* EXERCISE
Can you lay out every line of the material below as a numbered list, skipping blank lines and leaving out the pictures?

** start of RECORDED INFORMATION **

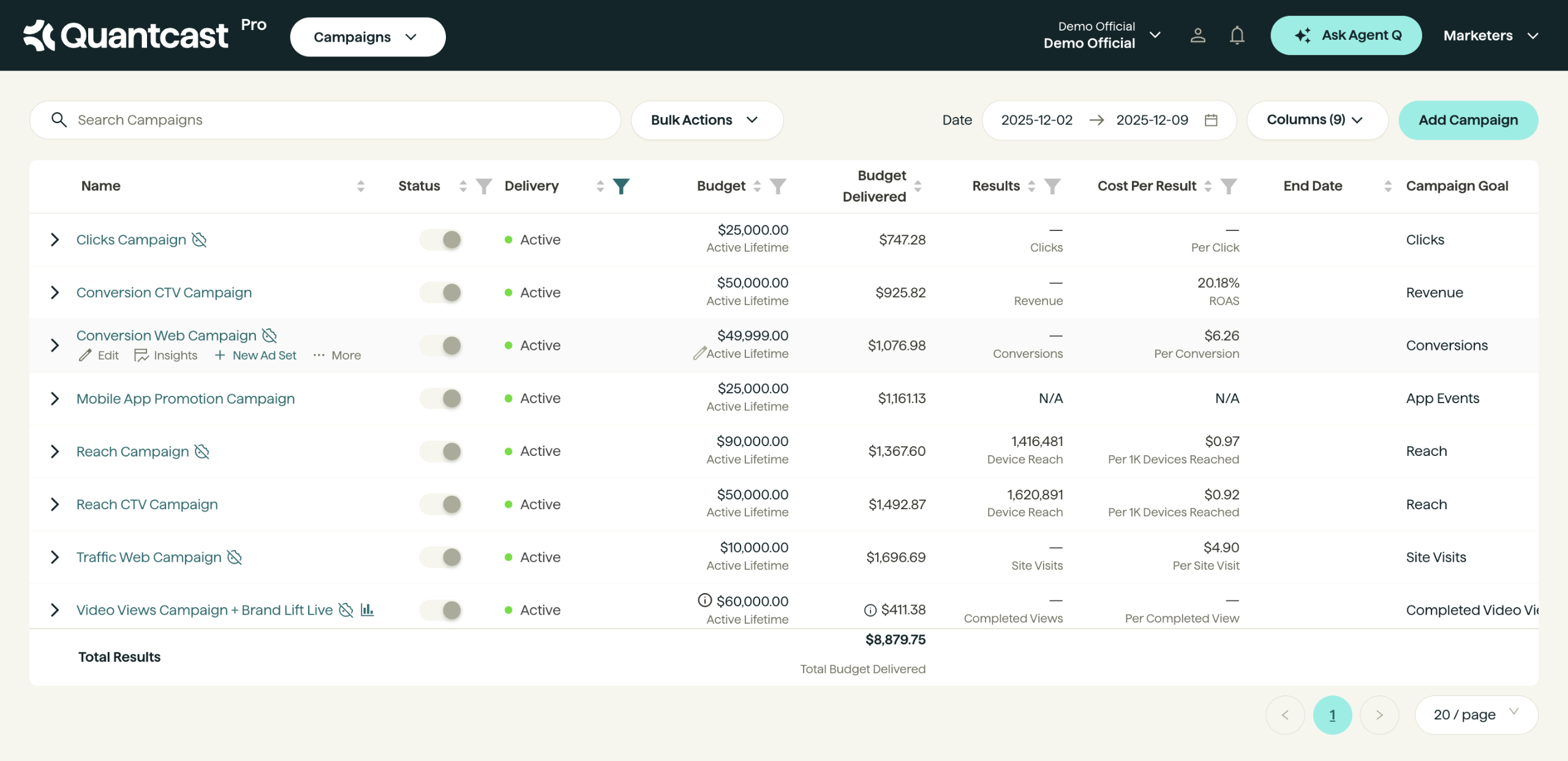Click the Budget column filter icon

coord(778,186)
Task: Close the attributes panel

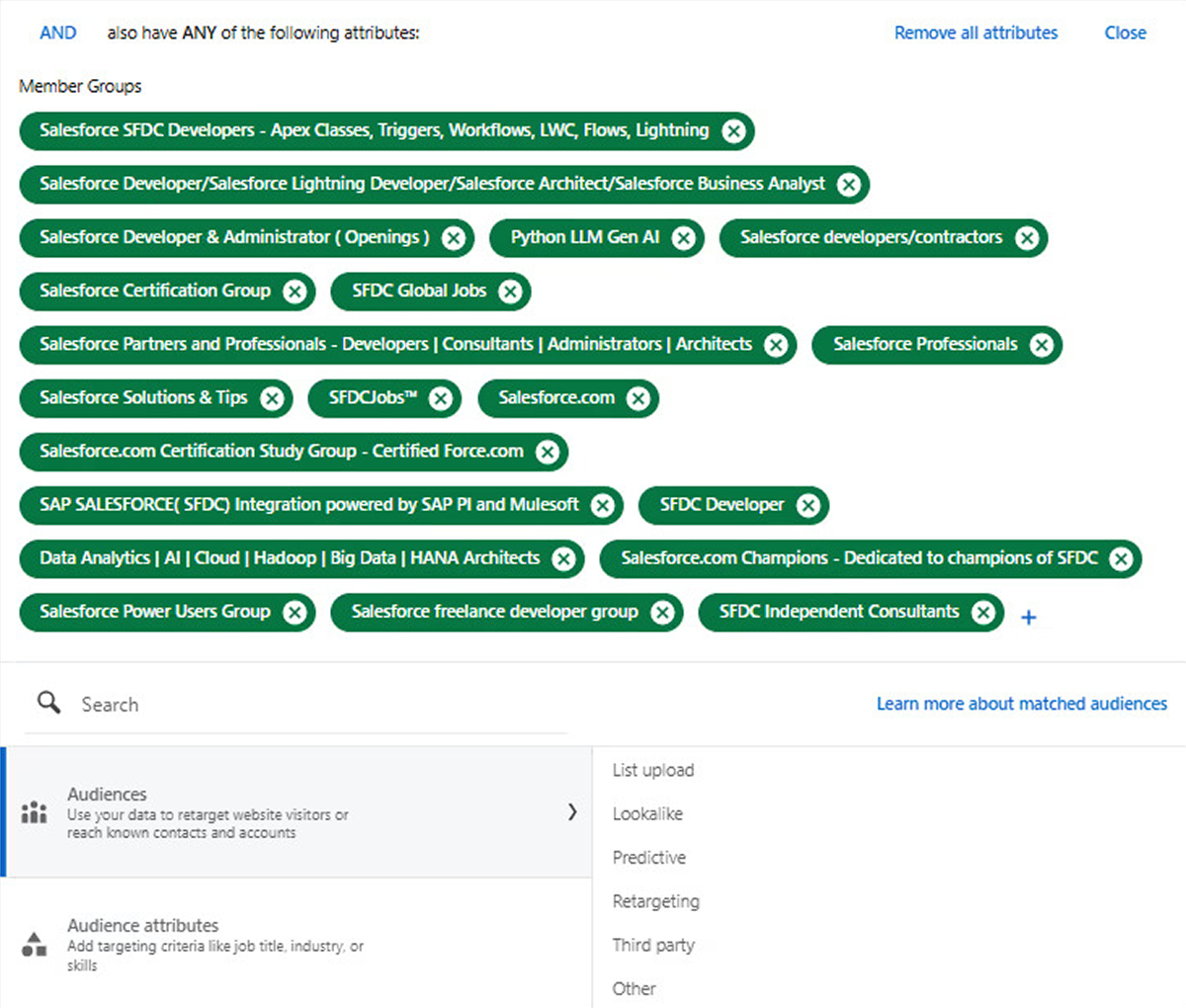Action: 1124,33
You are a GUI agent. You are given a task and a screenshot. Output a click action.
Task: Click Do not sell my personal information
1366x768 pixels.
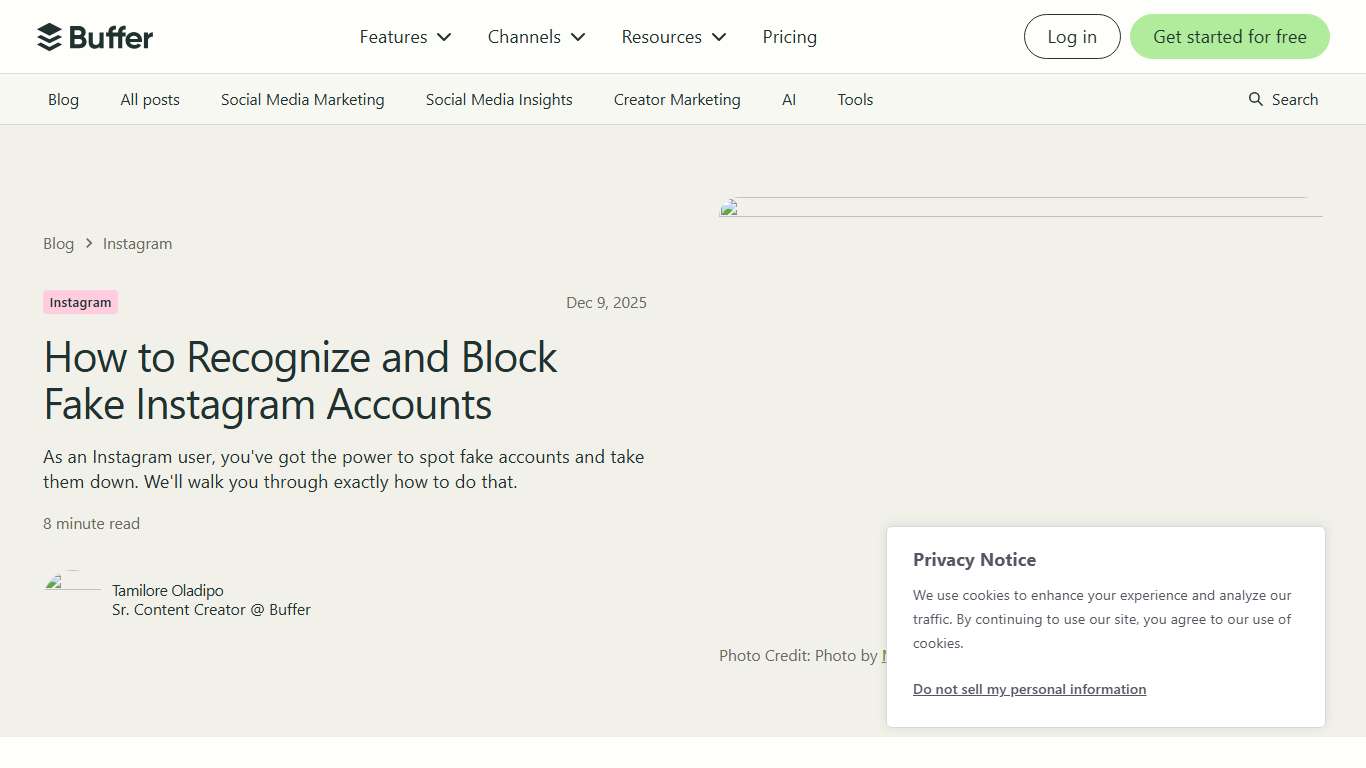[x=1029, y=689]
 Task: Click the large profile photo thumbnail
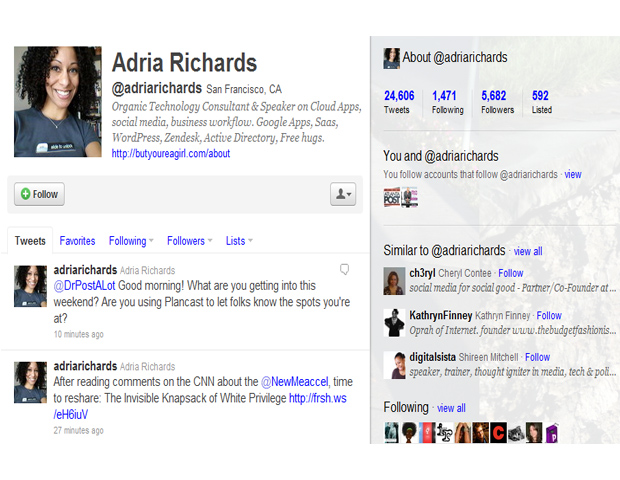[x=55, y=104]
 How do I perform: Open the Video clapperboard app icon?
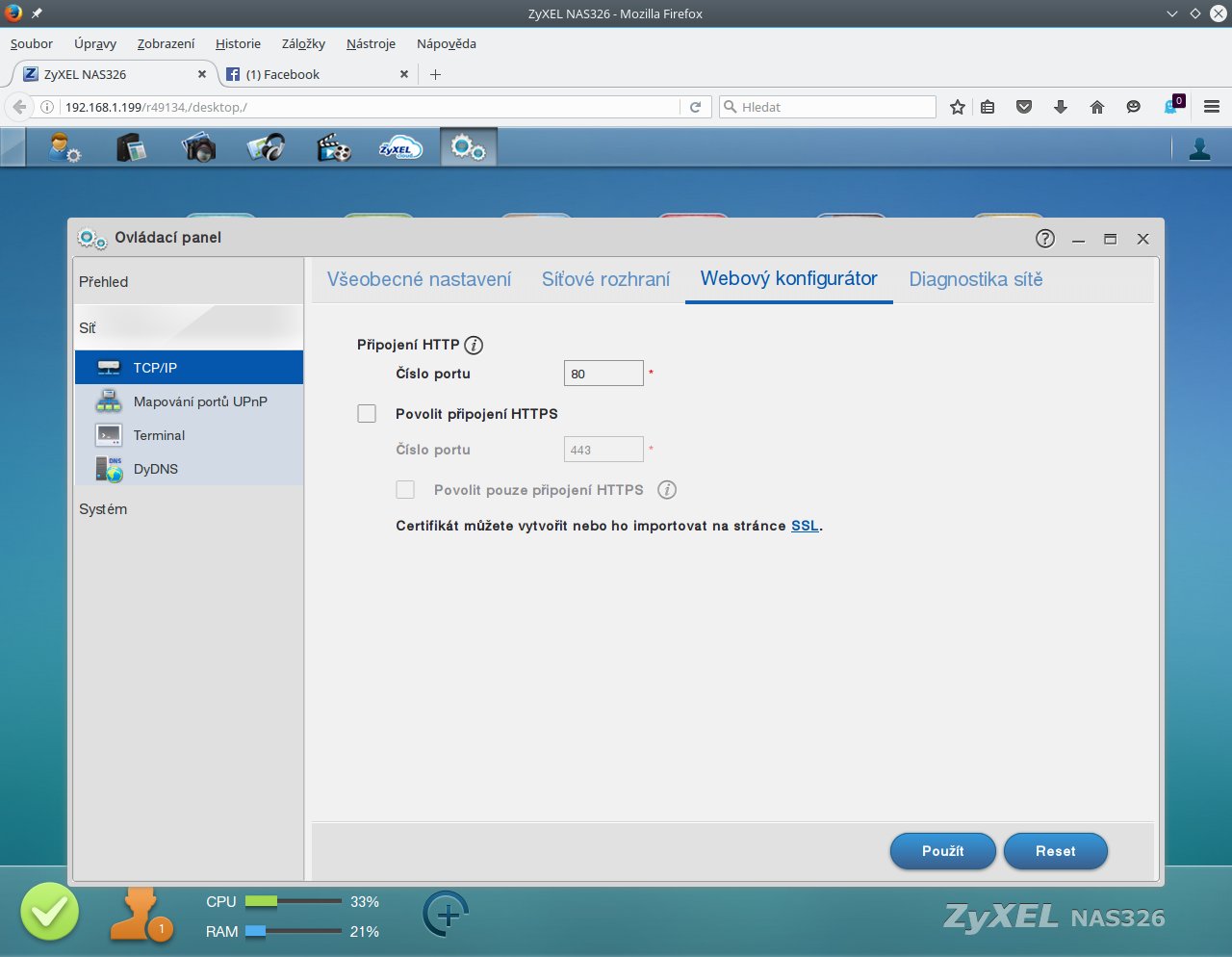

** end of RECORDED INFORMATION **

* FINISHED ANSWER
1. Click the Budget column filter icon
2. coord(778,186)
3. Task: Close the attributes panel
4. Action: 1124,33
5. You are a GUI agent. You are given a task and a screenshot. Output a click action.
6. Task: Click Do not sell my personal information
7. 1366x768 pixels.
8. [x=1029, y=689]
9.  Task: Click the large profile photo thumbnail
10. [x=55, y=104]
11.  How do I perform: Open the Video clapperboard app icon?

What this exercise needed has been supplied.